Keynesian economics says you can’t have inflation and recession (or depression) simultaneously. The real world says different. Alasdair Macleod explains. From Macleod at

There is a growing realisation that the world faces a combination of persistent inflation of prices and a recession at the same time. The factors driving both are visibly intensifying. Those of us versed in the cycle of bank credit are aware that it is the contraction of bank balance sheets which is driving the recession, while it is continuing currency debasement driving inflation.

Neo-Keynesians in the establishment think the current position is contradictory, that current rates of price inflation will decline back to their 2% target in a recession, and interest rates can then be reduced to stimulate economic activity. 

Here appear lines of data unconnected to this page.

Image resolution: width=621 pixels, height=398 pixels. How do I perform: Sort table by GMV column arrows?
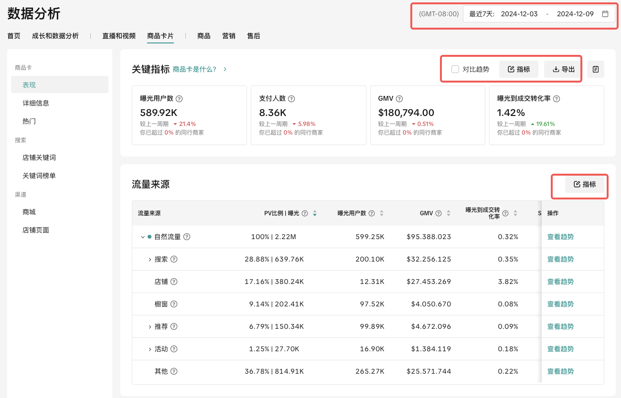click(448, 213)
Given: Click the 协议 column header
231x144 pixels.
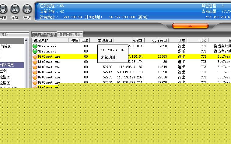Looking at the screenshot, I should pyautogui.click(x=203, y=41).
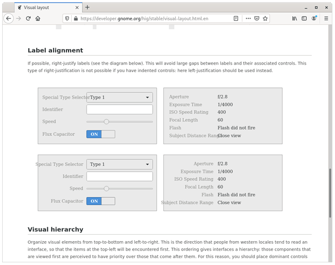Click the Speed slider in top diagram
This screenshot has width=335, height=265.
click(x=119, y=121)
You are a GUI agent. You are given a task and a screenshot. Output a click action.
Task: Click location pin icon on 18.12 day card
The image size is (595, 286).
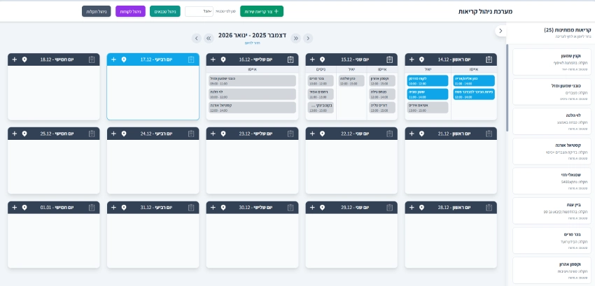coord(25,59)
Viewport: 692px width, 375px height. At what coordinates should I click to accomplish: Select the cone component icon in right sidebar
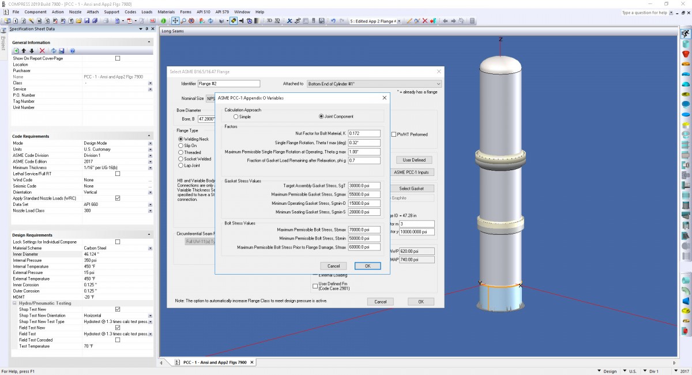click(x=686, y=54)
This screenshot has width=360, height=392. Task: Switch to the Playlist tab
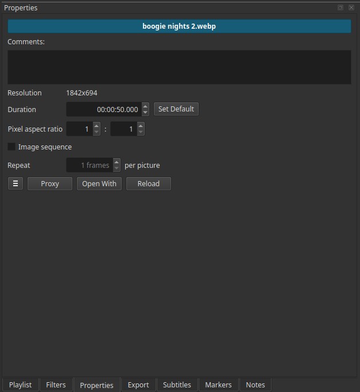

The key to understanding why prices can continue to rise in a recession requires a fuller understanding of the role of credit in an economy and what it represents. Its role is far greater than commonly thought, with considerably more than several quadrillions of dollar equivalents outstanding. All economic activity and wealth are credit. This article sketches out the various types of credit, and how credit equates to our collective wealth.

It also requires us to differentiate between a currency which is anchored to gold specie and one without a specie anchor. The former imposes a discipline on the state of non-intervention, while the latter encourages intervention. It is that intervention which leads to fiat currencies and all credit based upon it finally collapsing.

The importance of credit

That the monetary authorities do not understand credit might seem unbelievable. But evidenced by their actions, it is the only explanation for their mistakes. Clearly, as well as credit they don’t understand the importance of money, having banished gold from its role of anchoring the purchasing power of credit. The vested interest of replacing gold with currency, to obtain for governments the benefit of unfettered debasement, is ignored or forgotten by today’s state-educated economists and commentators. Disregarding what drove the dollar off the Bretton Woods standard in the first place, the establishment in the broadest sense can no longer distinguish between credit and legal money.